* WORK TO DO *
Please copy each of the records below word for word, keeping every line as it appears.

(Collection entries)
►

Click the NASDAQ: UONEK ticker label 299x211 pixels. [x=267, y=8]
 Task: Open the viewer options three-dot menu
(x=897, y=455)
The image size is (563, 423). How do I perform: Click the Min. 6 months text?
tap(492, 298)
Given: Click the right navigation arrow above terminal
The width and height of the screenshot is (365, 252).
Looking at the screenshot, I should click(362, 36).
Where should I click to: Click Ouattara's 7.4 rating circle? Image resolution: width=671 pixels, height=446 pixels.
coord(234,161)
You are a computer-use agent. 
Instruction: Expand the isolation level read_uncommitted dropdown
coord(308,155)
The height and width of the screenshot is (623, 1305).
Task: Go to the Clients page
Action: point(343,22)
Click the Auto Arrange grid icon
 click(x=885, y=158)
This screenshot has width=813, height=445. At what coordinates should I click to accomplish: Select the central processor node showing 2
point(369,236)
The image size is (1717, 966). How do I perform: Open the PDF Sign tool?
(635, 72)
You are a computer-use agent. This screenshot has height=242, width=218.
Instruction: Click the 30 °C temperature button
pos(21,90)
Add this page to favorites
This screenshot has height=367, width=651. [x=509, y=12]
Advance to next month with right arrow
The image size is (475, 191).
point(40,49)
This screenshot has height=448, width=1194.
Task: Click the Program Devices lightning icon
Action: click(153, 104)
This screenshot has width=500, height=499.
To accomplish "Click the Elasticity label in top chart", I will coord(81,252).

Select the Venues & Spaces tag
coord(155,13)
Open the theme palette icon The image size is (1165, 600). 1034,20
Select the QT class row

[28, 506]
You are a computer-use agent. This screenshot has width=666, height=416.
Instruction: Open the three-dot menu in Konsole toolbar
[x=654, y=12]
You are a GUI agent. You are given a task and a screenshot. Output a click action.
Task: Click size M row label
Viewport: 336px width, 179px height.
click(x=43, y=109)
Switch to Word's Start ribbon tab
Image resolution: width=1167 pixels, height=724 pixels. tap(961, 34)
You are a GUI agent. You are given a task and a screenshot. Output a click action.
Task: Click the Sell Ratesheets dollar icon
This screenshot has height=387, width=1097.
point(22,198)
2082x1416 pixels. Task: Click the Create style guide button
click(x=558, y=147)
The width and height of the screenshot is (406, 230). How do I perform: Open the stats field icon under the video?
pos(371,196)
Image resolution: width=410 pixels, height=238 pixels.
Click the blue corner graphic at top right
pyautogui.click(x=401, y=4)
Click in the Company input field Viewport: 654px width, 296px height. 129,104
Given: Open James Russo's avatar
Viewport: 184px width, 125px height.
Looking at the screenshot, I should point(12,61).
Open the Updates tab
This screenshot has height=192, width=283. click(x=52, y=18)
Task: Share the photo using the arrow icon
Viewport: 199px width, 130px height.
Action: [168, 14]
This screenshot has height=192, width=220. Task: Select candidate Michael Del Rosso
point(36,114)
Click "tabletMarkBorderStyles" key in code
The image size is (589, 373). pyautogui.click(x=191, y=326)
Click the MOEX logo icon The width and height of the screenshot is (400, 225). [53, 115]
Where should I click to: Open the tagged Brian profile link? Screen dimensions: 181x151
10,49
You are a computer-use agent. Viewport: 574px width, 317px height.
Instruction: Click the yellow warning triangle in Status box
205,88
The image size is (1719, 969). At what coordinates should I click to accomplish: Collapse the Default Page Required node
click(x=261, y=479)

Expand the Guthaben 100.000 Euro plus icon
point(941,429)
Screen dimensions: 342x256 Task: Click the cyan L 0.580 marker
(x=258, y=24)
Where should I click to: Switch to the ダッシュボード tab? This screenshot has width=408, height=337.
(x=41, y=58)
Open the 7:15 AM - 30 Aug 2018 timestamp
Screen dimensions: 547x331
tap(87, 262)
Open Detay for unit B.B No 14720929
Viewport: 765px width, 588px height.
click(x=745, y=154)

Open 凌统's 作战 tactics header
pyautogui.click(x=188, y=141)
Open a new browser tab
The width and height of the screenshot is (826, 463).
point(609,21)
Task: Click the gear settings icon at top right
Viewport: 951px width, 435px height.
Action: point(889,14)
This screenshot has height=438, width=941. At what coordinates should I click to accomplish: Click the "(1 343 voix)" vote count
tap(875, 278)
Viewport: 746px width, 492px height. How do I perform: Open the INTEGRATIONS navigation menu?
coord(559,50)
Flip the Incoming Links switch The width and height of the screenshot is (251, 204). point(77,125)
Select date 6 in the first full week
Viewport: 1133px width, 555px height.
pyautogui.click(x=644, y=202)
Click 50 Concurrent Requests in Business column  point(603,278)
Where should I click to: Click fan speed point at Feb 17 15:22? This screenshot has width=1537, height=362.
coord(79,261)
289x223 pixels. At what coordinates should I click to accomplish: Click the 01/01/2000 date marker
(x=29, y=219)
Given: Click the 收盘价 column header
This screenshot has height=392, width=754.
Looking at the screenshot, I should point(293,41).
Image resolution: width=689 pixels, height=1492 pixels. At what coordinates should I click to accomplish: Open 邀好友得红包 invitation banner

◄

* WORKED SOLUTION *
Click the NASDAQ: UONEK ticker label 299x211 pixels. [x=267, y=8]
 Task: Open the viewer options three-dot menu
(x=897, y=455)
The image size is (563, 423). How do I perform: Click the Min. 6 months text?
tap(492, 298)
Given: Click the right navigation arrow above terminal
The width and height of the screenshot is (365, 252).
Looking at the screenshot, I should click(362, 36).
Where should I click to: Click Ouattara's 7.4 rating circle? Image resolution: width=671 pixels, height=446 pixels.
coord(234,161)
You are a computer-use agent. 
Instruction: Expand the isolation level read_uncommitted dropdown
coord(308,155)
The height and width of the screenshot is (623, 1305).
Task: Go to the Clients page
Action: point(343,22)
Click the Auto Arrange grid icon
 click(x=885, y=158)
This screenshot has width=813, height=445. At what coordinates should I click to accomplish: Select the central processor node showing 2
point(369,236)
The image size is (1717, 966). How do I perform: Open the PDF Sign tool?
(635, 72)
You are a computer-use agent. This screenshot has height=242, width=218.
Instruction: Click the 30 °C temperature button
pos(21,90)
Add this page to favorites
This screenshot has height=367, width=651. [x=509, y=12]
Advance to next month with right arrow
The image size is (475, 191).
point(40,49)
This screenshot has height=448, width=1194.
Task: Click the Program Devices lightning icon
Action: click(153, 104)
This screenshot has width=500, height=499.
To accomplish "Click the Elasticity label in top chart", I will coord(81,252).

Select the Venues & Spaces tag
coord(155,13)
Open the theme palette icon The image size is (1165, 600). 1034,20
Select the QT class row

[28, 506]
You are a computer-use agent. This screenshot has width=666, height=416.
Instruction: Open the three-dot menu in Konsole toolbar
[x=654, y=12]
You are a GUI agent. You are given a task and a screenshot. Output a click action.
Task: Click size M row label
Viewport: 336px width, 179px height.
click(x=43, y=109)
Switch to Word's Start ribbon tab
Image resolution: width=1167 pixels, height=724 pixels. tap(961, 34)
You are a GUI agent. You are given a task and a screenshot. Output a click action.
Task: Click the Sell Ratesheets dollar icon
This screenshot has height=387, width=1097.
point(22,198)
2082x1416 pixels. Task: Click the Create style guide button
click(x=558, y=147)
The width and height of the screenshot is (406, 230). How do I perform: Open the stats field icon under the video?
pos(371,196)
Image resolution: width=410 pixels, height=238 pixels.
Click the blue corner graphic at top right
pyautogui.click(x=401, y=4)
Click in the Company input field Viewport: 654px width, 296px height. 129,104
Given: Open James Russo's avatar
Viewport: 184px width, 125px height.
Looking at the screenshot, I should point(12,61).
Open the Updates tab
This screenshot has height=192, width=283. click(x=52, y=18)
Task: Share the photo using the arrow icon
Viewport: 199px width, 130px height.
Action: [168, 14]
This screenshot has height=192, width=220. Task: Select candidate Michael Del Rosso
point(36,114)
Click "tabletMarkBorderStyles" key in code
The image size is (589, 373). pyautogui.click(x=191, y=326)
Click the MOEX logo icon The width and height of the screenshot is (400, 225). [53, 115]
Where should I click to: Open the tagged Brian profile link? Screen dimensions: 181x151
10,49
You are a computer-use agent. Viewport: 574px width, 317px height.
Instruction: Click the yellow warning triangle in Status box
205,88
The image size is (1719, 969). At what coordinates should I click to accomplish: Collapse the Default Page Required node
click(x=261, y=479)

Expand the Guthaben 100.000 Euro plus icon
point(941,429)
Screen dimensions: 342x256 Task: Click the cyan L 0.580 marker
(x=258, y=24)
Where should I click to: Switch to the ダッシュボード tab? This screenshot has width=408, height=337.
(x=41, y=58)
Open the 7:15 AM - 30 Aug 2018 timestamp
Screen dimensions: 547x331
tap(87, 262)
Open Detay for unit B.B No 14720929
Viewport: 765px width, 588px height.
click(x=745, y=154)

Open 凌统's 作战 tactics header
pyautogui.click(x=188, y=141)
Open a new browser tab
The width and height of the screenshot is (826, 463).
point(609,21)
Task: Click the gear settings icon at top right
Viewport: 951px width, 435px height.
Action: point(889,14)
This screenshot has height=438, width=941. At what coordinates should I click to accomplish: Click the "(1 343 voix)" vote count
tap(875, 278)
Viewport: 746px width, 492px height. How do I perform: Open the INTEGRATIONS navigation menu?
coord(559,50)
Flip the Incoming Links switch The width and height of the screenshot is (251, 204). point(77,125)
Select date 6 in the first full week
Viewport: 1133px width, 555px height.
pyautogui.click(x=644, y=202)
Click 50 Concurrent Requests in Business column  point(603,278)
Where should I click to: Click fan speed point at Feb 17 15:22? This screenshot has width=1537, height=362.
coord(79,261)
289x223 pixels. At what coordinates should I click to accomplish: Click the 01/01/2000 date marker
(x=29, y=219)
Given: Click the 收盘价 column header
This screenshot has height=392, width=754.
Looking at the screenshot, I should point(293,41).
Image resolution: width=689 pixels, height=1492 pixels. At what coordinates should I click to accomplish: Open 邀好友得红包 invitation banner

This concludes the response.